> Stored data
----

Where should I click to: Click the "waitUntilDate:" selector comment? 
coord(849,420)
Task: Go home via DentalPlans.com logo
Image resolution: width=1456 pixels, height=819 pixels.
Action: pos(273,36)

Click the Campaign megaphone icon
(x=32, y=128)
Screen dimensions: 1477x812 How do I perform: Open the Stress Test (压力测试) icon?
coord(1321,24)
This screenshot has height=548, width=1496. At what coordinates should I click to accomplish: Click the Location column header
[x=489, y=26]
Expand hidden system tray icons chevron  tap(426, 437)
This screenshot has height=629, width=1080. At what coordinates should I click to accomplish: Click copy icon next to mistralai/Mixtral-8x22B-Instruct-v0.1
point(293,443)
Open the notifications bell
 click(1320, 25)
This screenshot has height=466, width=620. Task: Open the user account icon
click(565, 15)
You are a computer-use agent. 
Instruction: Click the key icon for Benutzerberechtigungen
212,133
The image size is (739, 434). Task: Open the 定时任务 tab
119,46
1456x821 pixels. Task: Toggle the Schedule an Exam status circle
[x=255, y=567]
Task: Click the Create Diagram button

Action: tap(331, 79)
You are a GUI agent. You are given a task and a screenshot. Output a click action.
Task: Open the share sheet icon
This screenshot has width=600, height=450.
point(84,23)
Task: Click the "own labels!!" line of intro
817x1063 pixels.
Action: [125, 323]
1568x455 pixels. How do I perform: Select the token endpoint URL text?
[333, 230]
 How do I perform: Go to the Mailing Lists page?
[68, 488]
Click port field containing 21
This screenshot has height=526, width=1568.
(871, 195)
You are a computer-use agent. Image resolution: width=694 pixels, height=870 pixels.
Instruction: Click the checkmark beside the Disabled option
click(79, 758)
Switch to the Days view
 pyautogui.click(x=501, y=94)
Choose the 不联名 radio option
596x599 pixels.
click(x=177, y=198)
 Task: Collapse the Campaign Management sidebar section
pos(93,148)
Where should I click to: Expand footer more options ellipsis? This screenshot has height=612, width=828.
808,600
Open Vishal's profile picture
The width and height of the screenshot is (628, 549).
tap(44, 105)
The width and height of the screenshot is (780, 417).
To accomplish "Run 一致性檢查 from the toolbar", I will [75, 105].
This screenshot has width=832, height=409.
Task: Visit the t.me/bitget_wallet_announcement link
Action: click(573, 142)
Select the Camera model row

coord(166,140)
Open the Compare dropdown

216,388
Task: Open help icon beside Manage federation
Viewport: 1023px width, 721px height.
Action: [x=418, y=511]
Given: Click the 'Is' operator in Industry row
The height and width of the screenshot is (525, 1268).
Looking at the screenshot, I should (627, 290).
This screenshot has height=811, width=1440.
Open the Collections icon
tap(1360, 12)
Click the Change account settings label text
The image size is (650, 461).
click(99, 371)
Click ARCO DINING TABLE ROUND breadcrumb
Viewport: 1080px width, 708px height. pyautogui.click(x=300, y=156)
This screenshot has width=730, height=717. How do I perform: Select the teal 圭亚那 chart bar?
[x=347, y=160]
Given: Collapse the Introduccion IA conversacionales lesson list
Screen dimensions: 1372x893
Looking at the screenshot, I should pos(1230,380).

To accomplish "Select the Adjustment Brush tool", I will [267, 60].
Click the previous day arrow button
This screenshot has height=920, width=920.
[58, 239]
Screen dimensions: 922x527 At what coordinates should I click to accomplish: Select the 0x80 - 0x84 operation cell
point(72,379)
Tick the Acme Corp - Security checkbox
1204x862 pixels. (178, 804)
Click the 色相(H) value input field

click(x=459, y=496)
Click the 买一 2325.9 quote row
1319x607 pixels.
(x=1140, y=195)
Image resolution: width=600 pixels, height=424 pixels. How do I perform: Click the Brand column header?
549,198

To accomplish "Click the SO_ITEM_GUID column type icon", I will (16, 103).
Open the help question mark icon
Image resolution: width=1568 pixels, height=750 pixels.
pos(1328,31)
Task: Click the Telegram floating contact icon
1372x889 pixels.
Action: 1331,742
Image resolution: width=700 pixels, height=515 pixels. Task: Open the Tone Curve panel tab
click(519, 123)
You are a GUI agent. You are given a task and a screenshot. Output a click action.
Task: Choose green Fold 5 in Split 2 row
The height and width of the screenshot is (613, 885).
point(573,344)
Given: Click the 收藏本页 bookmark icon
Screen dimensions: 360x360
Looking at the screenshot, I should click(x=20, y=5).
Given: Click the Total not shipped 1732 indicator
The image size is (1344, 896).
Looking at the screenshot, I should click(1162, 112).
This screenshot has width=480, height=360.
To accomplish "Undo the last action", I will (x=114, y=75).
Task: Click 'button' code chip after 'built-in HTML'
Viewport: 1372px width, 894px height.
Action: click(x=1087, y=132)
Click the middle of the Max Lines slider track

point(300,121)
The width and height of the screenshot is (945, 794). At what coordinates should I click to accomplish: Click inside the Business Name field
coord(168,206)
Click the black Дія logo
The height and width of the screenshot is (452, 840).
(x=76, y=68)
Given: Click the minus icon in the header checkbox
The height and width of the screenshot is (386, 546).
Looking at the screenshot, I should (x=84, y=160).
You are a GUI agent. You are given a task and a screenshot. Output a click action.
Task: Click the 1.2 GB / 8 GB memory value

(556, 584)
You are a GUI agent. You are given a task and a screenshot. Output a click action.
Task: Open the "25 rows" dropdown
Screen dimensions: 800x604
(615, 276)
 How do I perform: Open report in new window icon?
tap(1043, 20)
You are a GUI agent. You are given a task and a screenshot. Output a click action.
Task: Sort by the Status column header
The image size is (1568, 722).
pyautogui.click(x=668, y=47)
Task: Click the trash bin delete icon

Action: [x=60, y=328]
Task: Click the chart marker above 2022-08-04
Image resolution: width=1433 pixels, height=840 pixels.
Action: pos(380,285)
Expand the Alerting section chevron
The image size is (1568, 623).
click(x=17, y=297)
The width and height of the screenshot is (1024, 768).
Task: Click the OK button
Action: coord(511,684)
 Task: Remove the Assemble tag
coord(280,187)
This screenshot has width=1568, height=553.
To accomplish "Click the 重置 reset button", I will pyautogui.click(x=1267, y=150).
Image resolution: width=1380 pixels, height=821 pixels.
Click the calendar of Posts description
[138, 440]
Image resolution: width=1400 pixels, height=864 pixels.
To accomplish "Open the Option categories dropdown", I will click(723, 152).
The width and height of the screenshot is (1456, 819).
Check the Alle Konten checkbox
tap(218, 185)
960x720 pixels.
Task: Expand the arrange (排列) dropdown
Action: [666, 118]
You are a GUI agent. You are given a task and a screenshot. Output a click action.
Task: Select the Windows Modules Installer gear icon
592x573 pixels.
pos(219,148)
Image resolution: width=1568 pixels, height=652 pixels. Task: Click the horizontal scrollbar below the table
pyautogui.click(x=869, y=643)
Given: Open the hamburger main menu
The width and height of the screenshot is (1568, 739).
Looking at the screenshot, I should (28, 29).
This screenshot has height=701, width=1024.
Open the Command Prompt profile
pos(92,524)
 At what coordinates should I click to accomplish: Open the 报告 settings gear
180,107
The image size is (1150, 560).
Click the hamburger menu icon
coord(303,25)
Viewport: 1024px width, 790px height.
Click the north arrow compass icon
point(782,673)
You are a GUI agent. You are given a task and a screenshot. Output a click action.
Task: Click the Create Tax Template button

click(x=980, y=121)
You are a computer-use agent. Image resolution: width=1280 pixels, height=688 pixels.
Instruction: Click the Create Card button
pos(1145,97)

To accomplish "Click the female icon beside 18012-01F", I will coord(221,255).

----

> WHAT YOU ARE ASKED TO DO
Pick out every line above that contains the word "computer" and copy it.

> REPLY TO THE TASK
You are a computer-use agent. 
You are a computer-use agent. Image resolution: width=694 pixels, height=870 pixels.
You are a computer-use agent. Image resolution: width=1280 pixels, height=688 pixels.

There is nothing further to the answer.